= Muay Chaiya =

Style of traditional Thai boxing

Muay Chaiya is a style of traditional Thai boxing (Muay Boran), founded over 250 years ago. The founder was believed to be an army leader of the Rattanakosin Kingdom in the age of King Rama V. He taught Muay Chaiya to the governor, his son, and to regular townspeople. The word “Muay” refers to boxing and “Chaiya” refers to the name of the city. The people who made Muay Chaiya famous are Kham Sriyapai, Plong Jumnonthong, and Nil Paksi. Plong Jumnongthong popularized Muay Chaiya by showing Muay Chaiya techniques and winning a fight with the boxer from Korat (Nakornratchasrima) in front of King Rama V. Then, King Rama V awarded him the title of “muen muay mee cheu” (หมื่นมวยมีชื่อ).

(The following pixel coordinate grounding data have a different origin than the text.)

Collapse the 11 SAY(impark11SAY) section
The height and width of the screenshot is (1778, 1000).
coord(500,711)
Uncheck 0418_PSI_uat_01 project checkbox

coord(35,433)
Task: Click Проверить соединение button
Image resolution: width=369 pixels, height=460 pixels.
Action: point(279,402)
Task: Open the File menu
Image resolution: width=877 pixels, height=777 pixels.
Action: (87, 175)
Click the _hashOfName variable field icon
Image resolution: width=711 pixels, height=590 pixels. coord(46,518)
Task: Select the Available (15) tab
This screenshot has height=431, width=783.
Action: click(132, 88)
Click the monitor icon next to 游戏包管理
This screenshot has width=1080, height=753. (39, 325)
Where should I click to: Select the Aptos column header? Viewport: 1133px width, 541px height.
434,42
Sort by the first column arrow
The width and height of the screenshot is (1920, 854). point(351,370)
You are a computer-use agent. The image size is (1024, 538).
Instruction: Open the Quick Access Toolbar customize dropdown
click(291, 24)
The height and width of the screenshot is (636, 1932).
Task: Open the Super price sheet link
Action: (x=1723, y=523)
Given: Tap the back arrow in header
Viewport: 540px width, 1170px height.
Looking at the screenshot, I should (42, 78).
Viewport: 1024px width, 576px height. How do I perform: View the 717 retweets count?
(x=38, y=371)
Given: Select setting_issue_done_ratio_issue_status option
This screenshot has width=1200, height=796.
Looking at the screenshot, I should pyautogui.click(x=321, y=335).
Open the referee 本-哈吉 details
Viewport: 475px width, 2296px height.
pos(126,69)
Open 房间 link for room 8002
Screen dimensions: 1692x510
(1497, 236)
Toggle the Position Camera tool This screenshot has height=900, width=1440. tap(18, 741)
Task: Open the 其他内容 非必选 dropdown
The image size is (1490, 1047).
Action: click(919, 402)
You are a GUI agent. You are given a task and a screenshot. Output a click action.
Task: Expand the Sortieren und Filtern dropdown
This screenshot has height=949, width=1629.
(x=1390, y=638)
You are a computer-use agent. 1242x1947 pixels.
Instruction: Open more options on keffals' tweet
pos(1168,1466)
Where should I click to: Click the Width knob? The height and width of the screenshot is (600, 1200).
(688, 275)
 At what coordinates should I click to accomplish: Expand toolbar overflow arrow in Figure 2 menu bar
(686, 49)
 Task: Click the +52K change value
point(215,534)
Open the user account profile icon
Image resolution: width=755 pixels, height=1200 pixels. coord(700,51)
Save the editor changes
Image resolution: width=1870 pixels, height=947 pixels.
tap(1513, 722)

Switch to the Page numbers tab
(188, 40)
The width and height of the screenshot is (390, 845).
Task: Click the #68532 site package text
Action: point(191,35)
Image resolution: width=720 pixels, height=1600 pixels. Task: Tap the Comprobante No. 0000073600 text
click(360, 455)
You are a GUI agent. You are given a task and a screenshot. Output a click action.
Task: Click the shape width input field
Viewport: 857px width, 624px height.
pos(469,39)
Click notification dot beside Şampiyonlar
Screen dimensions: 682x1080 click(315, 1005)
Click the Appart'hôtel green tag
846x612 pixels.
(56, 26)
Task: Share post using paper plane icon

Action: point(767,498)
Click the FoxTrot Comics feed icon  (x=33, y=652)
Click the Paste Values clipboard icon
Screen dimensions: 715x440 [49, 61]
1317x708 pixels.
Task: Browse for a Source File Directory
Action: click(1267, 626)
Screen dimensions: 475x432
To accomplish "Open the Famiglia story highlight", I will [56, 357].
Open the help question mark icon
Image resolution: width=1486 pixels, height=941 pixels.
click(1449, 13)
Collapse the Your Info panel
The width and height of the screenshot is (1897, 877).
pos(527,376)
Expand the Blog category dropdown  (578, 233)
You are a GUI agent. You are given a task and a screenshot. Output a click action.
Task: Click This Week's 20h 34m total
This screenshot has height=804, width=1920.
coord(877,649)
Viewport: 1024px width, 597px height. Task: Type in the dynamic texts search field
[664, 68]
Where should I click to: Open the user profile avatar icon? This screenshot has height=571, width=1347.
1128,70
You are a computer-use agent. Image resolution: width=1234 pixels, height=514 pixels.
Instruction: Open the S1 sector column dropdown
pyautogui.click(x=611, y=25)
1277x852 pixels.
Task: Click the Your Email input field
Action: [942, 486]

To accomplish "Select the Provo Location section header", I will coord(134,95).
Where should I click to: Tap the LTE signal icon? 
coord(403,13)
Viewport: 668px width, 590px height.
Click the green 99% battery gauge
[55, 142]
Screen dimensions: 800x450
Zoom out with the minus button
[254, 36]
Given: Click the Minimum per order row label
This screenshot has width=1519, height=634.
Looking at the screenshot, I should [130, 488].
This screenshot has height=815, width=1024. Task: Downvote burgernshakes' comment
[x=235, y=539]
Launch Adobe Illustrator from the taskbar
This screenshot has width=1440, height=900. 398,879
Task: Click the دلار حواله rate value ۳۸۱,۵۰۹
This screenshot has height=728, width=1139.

The unique feature that stands out for Muay Chaiya is the incorporation of low stance, an erected 45-degree triangle guard, and dynamic footwork. Further, Muay Chaiya fighters also train to shift from one position to the other utilizing it's agile footwork to close in or create gap between opponent thus earning the nickname "Tha Dee Chaiya" (Graceful Movement, Chaiya).

Muay Chaiya has both of offensive and defensive techniques. Offensive techniques are throwing, pinning, grappling, and breaking. Defensive techniques are dodging, pushing, and blocking. Muay Chaiya also has a specific footwork called Yang Sam Khum. The word “Yang” refers to walk, while the word “Sam” refers to three, and the word “Khum” refers to a point. Yang Sam Khum uses three steps to change the position of the front and back legs. The key advantage of Yang Sam Khum is its speed and precision.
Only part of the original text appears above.